### Given instruction
Show each line of the records that contains the word "Identify". Uppercase and lowercase must match.

======== Data to process ========

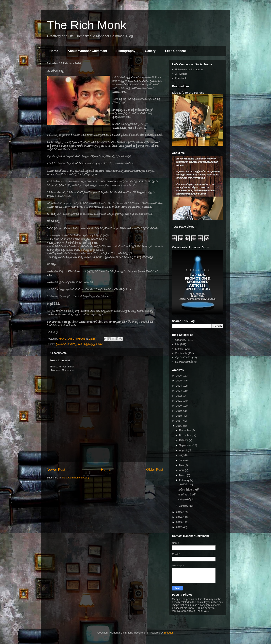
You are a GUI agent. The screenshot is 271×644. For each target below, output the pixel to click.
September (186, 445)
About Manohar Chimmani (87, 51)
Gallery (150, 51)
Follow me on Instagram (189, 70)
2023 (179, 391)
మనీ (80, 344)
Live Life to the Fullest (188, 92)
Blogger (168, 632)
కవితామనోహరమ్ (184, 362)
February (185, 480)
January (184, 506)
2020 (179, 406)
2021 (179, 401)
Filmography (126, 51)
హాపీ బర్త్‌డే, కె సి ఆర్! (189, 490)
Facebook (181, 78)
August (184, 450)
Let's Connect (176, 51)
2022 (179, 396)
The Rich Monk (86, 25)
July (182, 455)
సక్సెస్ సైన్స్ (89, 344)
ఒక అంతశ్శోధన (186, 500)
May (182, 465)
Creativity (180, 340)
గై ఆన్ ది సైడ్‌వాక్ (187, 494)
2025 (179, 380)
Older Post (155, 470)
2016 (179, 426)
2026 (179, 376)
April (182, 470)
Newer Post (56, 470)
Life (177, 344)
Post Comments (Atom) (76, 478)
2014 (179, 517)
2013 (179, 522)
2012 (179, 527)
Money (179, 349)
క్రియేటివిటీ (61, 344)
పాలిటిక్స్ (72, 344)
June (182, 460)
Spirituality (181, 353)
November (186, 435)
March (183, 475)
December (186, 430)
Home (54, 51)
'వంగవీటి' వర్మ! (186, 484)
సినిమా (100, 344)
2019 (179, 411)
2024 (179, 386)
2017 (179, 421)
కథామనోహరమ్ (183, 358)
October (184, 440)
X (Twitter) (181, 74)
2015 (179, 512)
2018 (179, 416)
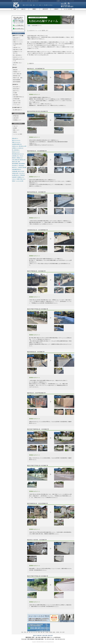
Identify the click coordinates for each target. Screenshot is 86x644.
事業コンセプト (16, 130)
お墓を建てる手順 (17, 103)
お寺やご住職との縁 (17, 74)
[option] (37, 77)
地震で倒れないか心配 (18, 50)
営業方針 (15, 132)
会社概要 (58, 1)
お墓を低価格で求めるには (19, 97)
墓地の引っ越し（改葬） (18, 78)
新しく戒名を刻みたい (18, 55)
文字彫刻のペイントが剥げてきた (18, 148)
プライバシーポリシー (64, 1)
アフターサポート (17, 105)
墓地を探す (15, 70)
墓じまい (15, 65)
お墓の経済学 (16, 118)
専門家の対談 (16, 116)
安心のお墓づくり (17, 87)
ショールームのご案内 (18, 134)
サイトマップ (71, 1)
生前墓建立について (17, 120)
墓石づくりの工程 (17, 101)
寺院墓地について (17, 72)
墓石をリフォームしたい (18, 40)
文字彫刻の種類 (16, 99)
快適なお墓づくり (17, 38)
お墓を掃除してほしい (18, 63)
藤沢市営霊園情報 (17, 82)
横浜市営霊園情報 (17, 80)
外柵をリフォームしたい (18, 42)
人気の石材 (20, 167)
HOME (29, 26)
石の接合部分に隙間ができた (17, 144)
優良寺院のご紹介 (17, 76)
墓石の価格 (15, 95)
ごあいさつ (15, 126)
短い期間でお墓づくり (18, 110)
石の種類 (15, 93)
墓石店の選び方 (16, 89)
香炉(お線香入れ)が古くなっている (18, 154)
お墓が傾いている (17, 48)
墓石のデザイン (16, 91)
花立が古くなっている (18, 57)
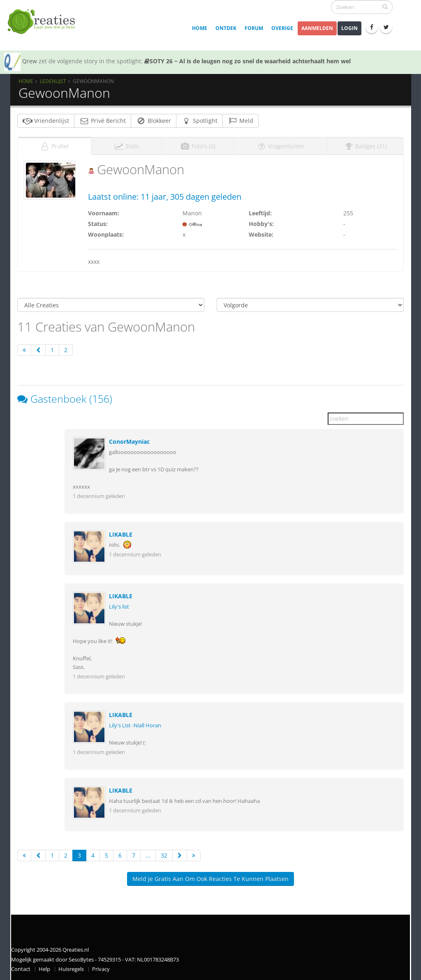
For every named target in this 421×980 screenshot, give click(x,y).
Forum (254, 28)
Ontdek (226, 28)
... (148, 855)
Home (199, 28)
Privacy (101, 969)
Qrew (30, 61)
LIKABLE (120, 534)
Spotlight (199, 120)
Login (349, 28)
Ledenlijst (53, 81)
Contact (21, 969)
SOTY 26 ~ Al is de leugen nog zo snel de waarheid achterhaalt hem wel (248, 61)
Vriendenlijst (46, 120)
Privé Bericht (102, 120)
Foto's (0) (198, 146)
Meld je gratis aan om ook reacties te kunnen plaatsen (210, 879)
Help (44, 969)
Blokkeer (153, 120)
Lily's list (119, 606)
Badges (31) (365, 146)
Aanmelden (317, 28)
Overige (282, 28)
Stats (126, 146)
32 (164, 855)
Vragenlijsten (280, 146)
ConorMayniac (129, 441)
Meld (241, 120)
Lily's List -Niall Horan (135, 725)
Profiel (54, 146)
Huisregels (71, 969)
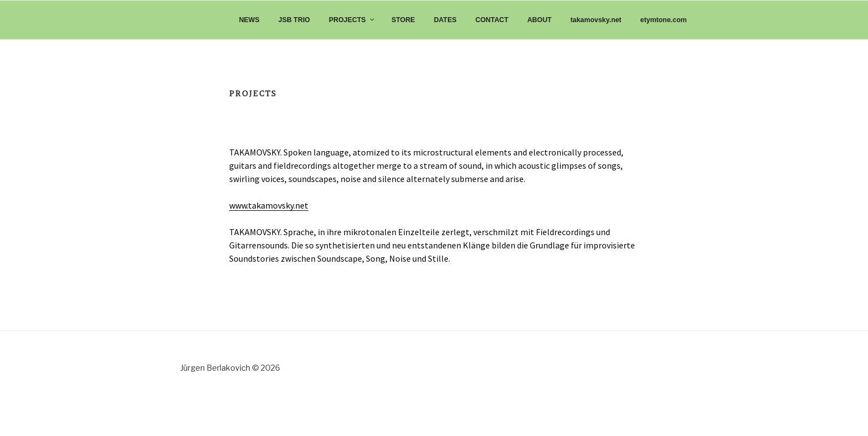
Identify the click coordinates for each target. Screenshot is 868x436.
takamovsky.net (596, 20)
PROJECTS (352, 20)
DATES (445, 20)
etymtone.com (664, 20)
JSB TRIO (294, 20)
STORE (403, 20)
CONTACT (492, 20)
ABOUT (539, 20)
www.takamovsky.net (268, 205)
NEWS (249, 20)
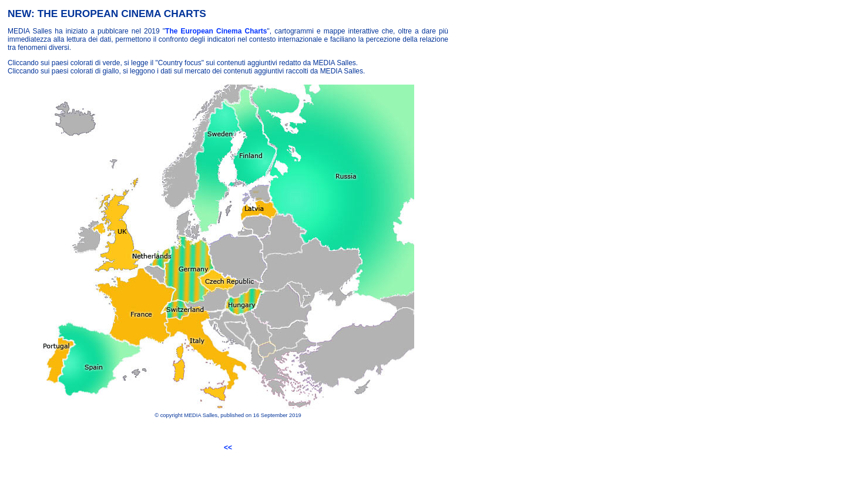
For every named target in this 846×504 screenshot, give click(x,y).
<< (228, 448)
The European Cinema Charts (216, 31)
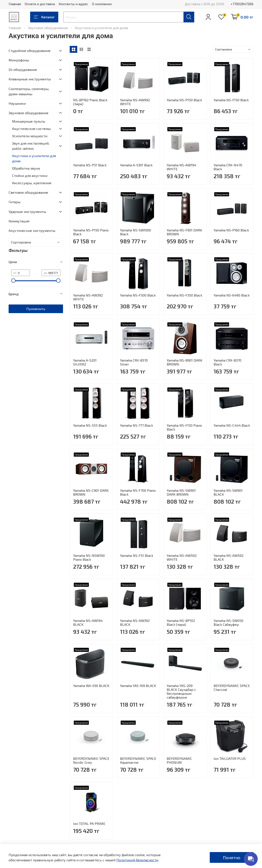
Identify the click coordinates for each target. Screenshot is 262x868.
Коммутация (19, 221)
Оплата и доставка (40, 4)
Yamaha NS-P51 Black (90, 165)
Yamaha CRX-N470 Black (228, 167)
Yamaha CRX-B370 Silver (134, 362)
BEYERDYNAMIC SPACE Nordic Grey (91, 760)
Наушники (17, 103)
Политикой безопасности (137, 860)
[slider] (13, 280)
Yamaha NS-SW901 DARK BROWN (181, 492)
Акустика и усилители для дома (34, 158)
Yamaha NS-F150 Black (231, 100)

========

### Exercise output
Identify the click coordinates for each target. Screenshot is 86x644.
Identify the click coordinates for each target. Screenshot is 868x436.
Identify the click coordinates for each target. Screenshot is 262x868.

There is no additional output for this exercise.